Note that the dns/unbound port is not going away, and that users who want to run Unbound as a caching resolver for an entire network rather than just a single machine have the option of either moving their configuration into /var/unbound/unbound.conf, or running the base and port versions side-by-side. This should not be a problem as long as the port version doesn’t try to listen on 127.0.0.1 or ::1.

I’d like to add that since my previous post on the subject, and with the help of readers, developers and users, I have identified and corrected several issues with the initial commit

  • /etc/unbound is now a symlink to /var/unbound. My original intention was to have the configuration files in /etc/unbound and the root anchor, unbound-control keys etc. in /var/unbound, but the daemon needs to access both locations at run-time, not just on start-up, so they must all be inside the chroot. Running the daemon un-chrooted is, of course, out of the question.
  • The init script ordering has been amended so the local_unbound service now starts before most (hopefully all) services that need functioning DNS.
  • resolvconf(8) is now blocked from updating /etc/resolv.conf to avoid failing over from the DNSSEC-aware local resolver to a potentially non-DNSSEC-aware remote resolver in the event of a request returning an invalid record.
  • The configure command line and date / time are no longer included in the binary.

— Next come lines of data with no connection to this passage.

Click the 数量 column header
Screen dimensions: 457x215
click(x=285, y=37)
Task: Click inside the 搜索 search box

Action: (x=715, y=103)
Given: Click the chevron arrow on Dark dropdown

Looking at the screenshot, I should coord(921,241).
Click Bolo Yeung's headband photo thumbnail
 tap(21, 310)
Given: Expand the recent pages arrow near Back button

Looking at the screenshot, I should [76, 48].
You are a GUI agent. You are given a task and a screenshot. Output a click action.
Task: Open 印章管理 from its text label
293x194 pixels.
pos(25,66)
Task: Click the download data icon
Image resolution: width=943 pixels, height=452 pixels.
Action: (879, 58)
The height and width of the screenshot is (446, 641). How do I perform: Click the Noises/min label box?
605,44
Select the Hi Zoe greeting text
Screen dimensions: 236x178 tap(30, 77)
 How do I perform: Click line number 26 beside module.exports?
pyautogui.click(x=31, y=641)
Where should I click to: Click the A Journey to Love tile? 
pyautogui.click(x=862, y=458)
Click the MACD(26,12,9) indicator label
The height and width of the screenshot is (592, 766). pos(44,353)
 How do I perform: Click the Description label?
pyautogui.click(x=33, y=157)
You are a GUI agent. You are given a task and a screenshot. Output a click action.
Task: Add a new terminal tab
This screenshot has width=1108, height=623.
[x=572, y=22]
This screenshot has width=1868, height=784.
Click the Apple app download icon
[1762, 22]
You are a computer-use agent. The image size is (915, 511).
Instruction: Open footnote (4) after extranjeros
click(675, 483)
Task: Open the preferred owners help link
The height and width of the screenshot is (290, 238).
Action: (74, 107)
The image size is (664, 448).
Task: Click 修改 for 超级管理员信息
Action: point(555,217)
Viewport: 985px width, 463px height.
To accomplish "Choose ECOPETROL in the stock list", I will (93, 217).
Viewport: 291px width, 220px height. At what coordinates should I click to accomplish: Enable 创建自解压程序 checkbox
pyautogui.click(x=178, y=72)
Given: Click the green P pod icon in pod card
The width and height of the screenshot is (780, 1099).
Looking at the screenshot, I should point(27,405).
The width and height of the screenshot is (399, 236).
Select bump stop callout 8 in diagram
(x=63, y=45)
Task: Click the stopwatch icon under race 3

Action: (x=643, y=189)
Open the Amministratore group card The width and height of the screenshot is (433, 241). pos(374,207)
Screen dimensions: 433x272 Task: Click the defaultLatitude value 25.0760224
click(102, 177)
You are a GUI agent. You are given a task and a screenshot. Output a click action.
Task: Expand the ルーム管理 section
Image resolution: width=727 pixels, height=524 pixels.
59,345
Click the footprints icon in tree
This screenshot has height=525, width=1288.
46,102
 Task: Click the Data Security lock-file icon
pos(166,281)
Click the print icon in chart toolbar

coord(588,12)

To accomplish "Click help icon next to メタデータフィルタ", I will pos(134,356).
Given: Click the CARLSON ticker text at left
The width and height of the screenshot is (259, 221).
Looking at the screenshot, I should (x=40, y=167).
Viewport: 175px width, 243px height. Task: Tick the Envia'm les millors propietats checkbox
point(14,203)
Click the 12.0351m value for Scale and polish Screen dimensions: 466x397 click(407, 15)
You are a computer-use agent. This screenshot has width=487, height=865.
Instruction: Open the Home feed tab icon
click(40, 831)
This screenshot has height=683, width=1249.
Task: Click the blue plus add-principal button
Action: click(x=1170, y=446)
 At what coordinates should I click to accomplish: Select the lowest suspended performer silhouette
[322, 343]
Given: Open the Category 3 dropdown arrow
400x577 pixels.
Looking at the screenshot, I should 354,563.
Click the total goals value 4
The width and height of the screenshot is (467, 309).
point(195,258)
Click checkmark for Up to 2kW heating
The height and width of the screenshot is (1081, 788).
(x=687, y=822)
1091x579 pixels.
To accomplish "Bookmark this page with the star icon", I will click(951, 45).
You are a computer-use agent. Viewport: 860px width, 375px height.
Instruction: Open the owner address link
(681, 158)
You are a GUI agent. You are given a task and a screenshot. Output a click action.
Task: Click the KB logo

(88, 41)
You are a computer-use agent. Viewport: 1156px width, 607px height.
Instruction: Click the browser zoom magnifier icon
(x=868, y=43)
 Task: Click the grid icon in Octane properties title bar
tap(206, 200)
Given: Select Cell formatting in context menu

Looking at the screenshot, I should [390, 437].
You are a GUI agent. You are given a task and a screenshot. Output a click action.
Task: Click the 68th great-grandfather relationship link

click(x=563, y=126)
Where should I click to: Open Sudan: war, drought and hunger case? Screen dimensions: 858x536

Finally, I just flipped the switch so that BIND is now disabled by default and the LDNS utilities are enabled. The BIND_UTILS and LDNS_UTILS build options are mutually exclusive; in hindsight, I should probably have built and installed the new host(1) as ldns-host(1) so both options could have been enabled at the same time. We don’t yet have a dig(1) wrapper for drill(1), so host(1) is the only actual conflict.